Published on vtdigger.org February 28, 2022
The Hidden Toll of the Pandemic
What has harmed you more, Covid-19 or loneliness? While daily we watched ominous dashboards of Covid deaths, delayed medical care, barriers to self-care, drug overdoses and suicides all made mortality rates rise. For my part, I have learned how to do my work via videoconference, and I have never been so busy with new referrals in my entire career as a psychiatrist.
Fear, Morality, and the Unconscious Mind
As our preoccupation with all things Covid lets up, fear is loosening its grip on our minds. Now we can gain the perspective we need to recognize the outsized influence of unconscious moral impulses on personal and communal risk management.
We like to imagine that we regularly reason our ways through life’s problems, but most of our actions are driven by the unconscious algorithms that enable us to make daily decisions small and large, without expending undue mental energy in well-worn territory. The same is true for problems of conscience. Our unconscious moral algorithms are partly inherited. They also are profoundly shaped by institutional messages, popular culture, trauma and our earliest moral role models.
The Manipulation of Conscience in Public Messaging
Various institutions, media and corporations know very well that moral responses drive many of our decisions, so when they have something to sell, they routinely provide us with a window-dressing of topical information, coupled with relentless, breathless calls to conscience as seemingly our only mode of motivation. For nearly two years now, we have been bombarded with the same kind of messaging around matters of medical science.
Well-intentioned appeals by public officials to conscience — “Do your part for your community!” — have, predictably, been appropriated as fodder for the moral outrage sales machine. Provisional scientific opinion on public health has too often been inflated to imperative in wildly punitive ways: “Comply, or you’ll kill Grandma!” “Don’t comply, or government will kill you!”

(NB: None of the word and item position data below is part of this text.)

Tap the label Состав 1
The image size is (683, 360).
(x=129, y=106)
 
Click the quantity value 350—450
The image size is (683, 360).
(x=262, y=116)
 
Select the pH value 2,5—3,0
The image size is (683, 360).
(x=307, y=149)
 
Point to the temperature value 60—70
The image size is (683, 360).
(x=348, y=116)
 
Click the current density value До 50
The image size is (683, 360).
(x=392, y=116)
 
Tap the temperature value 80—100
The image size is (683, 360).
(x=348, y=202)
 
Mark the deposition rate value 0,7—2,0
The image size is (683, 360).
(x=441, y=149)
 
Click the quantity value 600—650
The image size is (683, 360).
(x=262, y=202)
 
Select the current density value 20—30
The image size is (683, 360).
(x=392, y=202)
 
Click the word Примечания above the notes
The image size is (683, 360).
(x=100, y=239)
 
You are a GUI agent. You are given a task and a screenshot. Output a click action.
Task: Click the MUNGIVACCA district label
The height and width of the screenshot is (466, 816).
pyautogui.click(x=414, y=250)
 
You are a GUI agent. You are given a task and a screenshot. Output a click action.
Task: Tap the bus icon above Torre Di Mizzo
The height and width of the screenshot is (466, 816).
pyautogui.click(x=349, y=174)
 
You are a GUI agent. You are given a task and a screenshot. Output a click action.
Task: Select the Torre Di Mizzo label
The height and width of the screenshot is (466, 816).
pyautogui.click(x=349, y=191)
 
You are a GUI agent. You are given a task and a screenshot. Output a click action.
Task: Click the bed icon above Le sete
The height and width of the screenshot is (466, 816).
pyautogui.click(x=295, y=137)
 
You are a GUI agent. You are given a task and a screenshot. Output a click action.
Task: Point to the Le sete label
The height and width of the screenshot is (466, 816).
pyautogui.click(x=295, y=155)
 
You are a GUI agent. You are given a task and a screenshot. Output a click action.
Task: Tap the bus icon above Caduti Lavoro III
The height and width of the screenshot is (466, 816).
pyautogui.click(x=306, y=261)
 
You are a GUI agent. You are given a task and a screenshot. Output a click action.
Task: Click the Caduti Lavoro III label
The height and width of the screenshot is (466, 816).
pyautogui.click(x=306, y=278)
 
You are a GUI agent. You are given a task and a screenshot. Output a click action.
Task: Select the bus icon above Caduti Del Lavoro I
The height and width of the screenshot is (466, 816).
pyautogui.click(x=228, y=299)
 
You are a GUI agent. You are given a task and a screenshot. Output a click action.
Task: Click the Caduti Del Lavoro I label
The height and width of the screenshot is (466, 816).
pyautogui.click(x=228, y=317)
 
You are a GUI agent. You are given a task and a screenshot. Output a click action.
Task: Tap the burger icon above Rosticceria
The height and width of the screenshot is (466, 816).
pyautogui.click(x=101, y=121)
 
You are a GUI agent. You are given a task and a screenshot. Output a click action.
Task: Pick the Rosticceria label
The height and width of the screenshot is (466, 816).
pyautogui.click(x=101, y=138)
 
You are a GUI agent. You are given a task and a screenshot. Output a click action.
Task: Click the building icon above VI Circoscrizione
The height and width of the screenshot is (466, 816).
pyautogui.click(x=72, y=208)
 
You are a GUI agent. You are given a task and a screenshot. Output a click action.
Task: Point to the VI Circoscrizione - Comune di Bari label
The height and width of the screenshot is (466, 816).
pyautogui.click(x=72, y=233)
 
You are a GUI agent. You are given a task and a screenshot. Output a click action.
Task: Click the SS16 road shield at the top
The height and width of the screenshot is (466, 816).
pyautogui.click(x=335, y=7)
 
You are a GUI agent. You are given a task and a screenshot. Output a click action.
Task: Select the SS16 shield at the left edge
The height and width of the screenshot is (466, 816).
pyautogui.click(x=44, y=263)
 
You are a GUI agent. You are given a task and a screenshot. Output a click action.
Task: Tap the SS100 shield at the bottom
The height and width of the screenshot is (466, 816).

Motivating Change Through Trust, Not Shame
In my practice of motivating patients toward effective lifestyle behaviors, I deliver information about the links between today’s choices and tomorrow’s effects in carefully calibrated, nonjudgmental language. I teach my patients to self-reinforce small successes, rather than tally up the wages of failure. It only brings up resistance for me to imply, no matter how subtly or unintentionally, to a patient that they are bad if they do not follow my advice. Coercive pressure almost always backfires by undermining trust.
Exactly the same principles apply in the field of public health. A media milieu of algorithm-driven shaming and blackballing has hardly improved the quality of decision-making by elected officials, health officers, their audiences or doctors. We can have more confidence in health decisions taken in the private sphere where pressure tactics cannot reach.
Filtering Science from Morality
Just like Covid, public health controversies are here with us to stay. As you devise your own personal risk management protocols, language that implies right and wrong can be your dependable guide to recognizing science information that is contaminated by the unconscious moral-emotional complex.
“Misinformation” and “disinformation” head the list of the words I ban from my professional lexicon. These necessarily elastic pieces of journalistic shorthand mainly encourage negative moral impulses toward sources rather than rational evaluation of evidence. I routinely discount medical information presented by sources that campaign aggressively against “misinformation” and “disinformation.” As a clinical scientist, I place my confidence in the experts, agencies, and publications that rigorously eschew browbeating and threats.
The Path Forward: Humility and Respect in Public Discourse
In our hearts, we know the difference between false trust based on idealization of celebrity, deference to authority and manufactured group affiliation as well as authentic trust based on the respect, care and reciprocity that can only happen at a one-to-one level. If you need help interpreting medical science, then, your personal physician is your best guide.
Each one of us can do our part for our communities, going forward, by abstaining from all morally charged language when speaking to public health topics. If you see a neighbor practicing their own medical risk management in ways different than yours, please give them the benefit of the doubt, not the finger.